Passando agora para o mundo das empresas, comecemos pela problemática da governação das empresas e dos elementos fundamentais de carácter ético nesta matéria. O problema tradicional de governação de empresas aparece quando as empresas – cujos verdadeiros donos são os accionistas – são “tomadas de assalto” pelos seus executivos, que as gerem em completa e total independência, sem qualquer sentido de prestação de contas, desvirtuando o conceito básico do capitalismo que é o da propriedade. Este é tradicionalmente o problema central da governação de empresas, o chamado problema de agência, no qual se concentra o debate sobre governação, em particular nos EUA.

Na Europa, contudo, este não é, em geral, o problema dominante, porque a distinção entre accionistas e gestores é muito menos clara. Na grande maioria das empresas europeias, como também nas portuguesas, as empresas têm accionistas dominantes, têm alguém que não só é proprietário, mas tem também o controle. Por essa razão, nesses casos não se põe o problema de os gestores se tornarem independentes dos accionistas.

Nas empresas europeias o problema central de governação tem a ver com a forma como são tratados os accionistas minoritários. Com frequência se verifica que os accionistas de controlo dominam completamente a empresa e exercem o poder apenas no seu próprio interesse, sem respeitarem os interesses e os direitos dos accionistas minoritários, os quais são tão proprietários como eles, apenas numa escala menor. Curiosamente, existem na Europa opiniões de um suposto realismo corporativo que defendem que os accionistas dominantes devem exercer o poder nas empresas sem restrições, gerindo no seu próprio interesse; para estes, os pequenos accionistas podem sempre sair, vendendo as suas acções; quando compram acções de uma empresa com accionistas dominantes, já devem saber quem manda e devem aceitar essa realidade. Com esta filosofia, nunca teremos uma economia de mercado baseada num mercado de capitais eficaz, nunca teremos investidores dispostos a, com confiança, porem os seus capitais à disposição das empresas, porque não têm os seus direitos devidamente salvaguardados. Isto é, não há mercado de capitais eficiente, porque não há um dos ingredientes fundamentais do desenvolvimento da competitividade das empresas, a confiança dos accionistas, em particular dos pequenos, de sentirem que os seus direitos não são sacrificados à voracidade dos accionistas dominantes.

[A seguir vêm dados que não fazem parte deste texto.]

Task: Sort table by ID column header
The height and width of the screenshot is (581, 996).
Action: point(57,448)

A boa governação de empresas implica, portanto, dois elementos paralelos de salvaguarda dos direitos dos investidores: por um lado, mecanismos eficazes e vigorosos de defesa do interesse dos accionistas para impedir que os gestores se apropriem das empresas; por outro lado, mesmo naquelas que têm um controle maioritário, ou um accionista dominante, os interesses dos minoritários têm de ser seriamente protegidos.

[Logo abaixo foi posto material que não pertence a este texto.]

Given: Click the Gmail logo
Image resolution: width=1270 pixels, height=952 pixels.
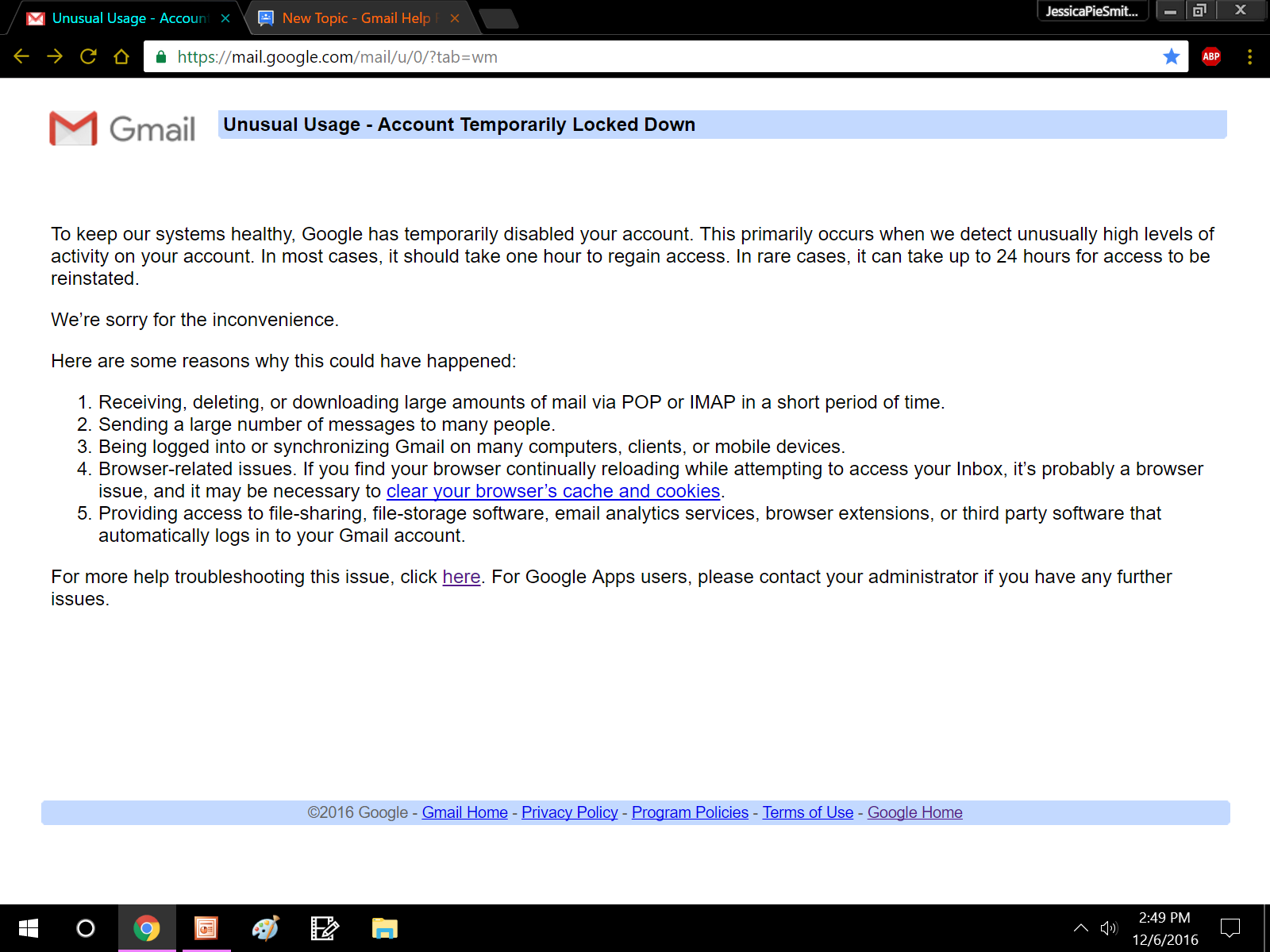Looking at the screenshot, I should (x=122, y=129).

Nesta matéria convém ter presente o papel do mercado de capitais. Quando o mercado funciona bem, os direitos dos accionistas são mais facilmente defendidos. Nos EUA, onde as regras de governação são mais liberais, o sistema funciona bastante bem, porque o mercado de capitais é extraordinariamente eficaz, e, sem escrúpulos e sem hesitações, sanciona quem não governa bem e recompensa quem governa com êxito. De facto, a sanção mais eficaz é a do próprio mercado. Se o meu comportamento enquanto gestor não é o mais adequado, o mercado expele-me, o que, só por si, introduz um elemento de justiça entendido como fundamental à operação de uma economia capitalista. É por isso que os escândalos americanos recentes, como o da Enron ou o da Worldcom, foram tão graves – porque estas empresas enganaram o mercado, produzindo informação falsa. Dessa forma, libertaram-se do escrutínio e da sanção do mercado, o que evidentemente desvirtua todo o sistema de governação nos EUA. É por esta razão que toda a política americana nesta matéria vai no sentido de exigir e garantir que as empresas prestem boa informação aos mercados.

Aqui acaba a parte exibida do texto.